------ Data for this exercise ------
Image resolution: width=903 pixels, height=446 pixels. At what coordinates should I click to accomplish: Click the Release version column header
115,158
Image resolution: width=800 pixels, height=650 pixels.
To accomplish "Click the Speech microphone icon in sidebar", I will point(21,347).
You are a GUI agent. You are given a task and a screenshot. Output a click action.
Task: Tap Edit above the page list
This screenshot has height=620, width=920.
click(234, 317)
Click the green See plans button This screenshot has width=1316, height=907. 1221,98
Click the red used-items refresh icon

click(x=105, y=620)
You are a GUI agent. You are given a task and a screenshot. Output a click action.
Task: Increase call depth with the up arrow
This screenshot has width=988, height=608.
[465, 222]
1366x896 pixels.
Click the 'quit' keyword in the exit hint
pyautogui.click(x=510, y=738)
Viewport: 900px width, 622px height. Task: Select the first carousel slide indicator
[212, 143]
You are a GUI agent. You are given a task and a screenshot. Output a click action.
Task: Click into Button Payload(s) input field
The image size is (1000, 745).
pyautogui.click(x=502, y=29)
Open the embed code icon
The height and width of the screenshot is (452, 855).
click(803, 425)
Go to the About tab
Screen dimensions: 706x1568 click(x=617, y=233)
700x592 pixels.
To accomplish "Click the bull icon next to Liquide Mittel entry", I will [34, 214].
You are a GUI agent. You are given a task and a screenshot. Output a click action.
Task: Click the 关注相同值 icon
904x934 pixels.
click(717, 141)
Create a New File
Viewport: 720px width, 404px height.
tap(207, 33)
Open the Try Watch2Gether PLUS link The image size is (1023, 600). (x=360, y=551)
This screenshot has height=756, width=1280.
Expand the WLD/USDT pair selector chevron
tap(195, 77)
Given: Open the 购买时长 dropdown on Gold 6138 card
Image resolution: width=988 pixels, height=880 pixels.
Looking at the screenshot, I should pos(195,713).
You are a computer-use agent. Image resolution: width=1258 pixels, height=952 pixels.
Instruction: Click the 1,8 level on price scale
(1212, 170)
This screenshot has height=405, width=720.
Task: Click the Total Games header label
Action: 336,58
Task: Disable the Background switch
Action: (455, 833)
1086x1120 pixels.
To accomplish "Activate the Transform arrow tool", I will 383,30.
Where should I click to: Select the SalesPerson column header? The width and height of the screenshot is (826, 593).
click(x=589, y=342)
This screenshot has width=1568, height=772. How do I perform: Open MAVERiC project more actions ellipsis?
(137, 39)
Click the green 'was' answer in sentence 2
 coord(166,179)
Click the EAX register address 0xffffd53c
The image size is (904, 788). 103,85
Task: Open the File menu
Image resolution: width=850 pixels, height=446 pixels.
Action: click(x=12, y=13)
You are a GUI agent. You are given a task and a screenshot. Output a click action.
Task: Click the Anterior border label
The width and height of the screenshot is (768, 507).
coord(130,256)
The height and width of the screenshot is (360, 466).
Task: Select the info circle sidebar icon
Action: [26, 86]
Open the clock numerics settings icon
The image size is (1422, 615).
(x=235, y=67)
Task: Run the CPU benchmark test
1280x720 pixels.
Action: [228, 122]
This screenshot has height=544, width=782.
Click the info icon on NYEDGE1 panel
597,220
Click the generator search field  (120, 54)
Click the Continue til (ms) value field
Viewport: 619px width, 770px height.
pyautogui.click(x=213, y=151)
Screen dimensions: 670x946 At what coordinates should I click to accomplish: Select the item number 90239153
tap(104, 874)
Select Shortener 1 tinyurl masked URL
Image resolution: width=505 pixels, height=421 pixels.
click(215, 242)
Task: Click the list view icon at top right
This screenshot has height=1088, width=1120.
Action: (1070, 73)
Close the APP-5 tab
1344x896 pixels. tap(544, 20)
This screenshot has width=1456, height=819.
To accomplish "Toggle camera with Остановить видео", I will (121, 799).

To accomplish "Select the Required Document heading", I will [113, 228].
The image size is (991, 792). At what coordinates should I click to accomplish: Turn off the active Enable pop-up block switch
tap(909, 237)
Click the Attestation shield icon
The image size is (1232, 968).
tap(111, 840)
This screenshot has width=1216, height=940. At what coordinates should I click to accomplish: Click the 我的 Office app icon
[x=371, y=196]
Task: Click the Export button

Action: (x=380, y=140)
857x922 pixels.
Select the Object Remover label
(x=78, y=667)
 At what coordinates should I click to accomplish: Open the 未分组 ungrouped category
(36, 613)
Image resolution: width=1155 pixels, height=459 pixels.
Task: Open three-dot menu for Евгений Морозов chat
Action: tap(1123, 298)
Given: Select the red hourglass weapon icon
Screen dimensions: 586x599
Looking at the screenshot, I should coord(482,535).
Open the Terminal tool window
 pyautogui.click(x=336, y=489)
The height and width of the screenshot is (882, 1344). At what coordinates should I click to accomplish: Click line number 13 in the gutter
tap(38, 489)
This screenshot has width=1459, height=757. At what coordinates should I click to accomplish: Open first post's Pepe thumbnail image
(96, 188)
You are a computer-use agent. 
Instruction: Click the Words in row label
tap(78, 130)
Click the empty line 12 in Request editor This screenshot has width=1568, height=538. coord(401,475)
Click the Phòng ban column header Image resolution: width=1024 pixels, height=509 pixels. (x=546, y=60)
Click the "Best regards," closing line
------
Work to be completed ▸ Write out every line of the preceding listing that contains "computer".

Written response ▸
You are a computer-use agent. Image resolution: width=1258 pixels, height=952 pixels.
You are a computer-use agent. 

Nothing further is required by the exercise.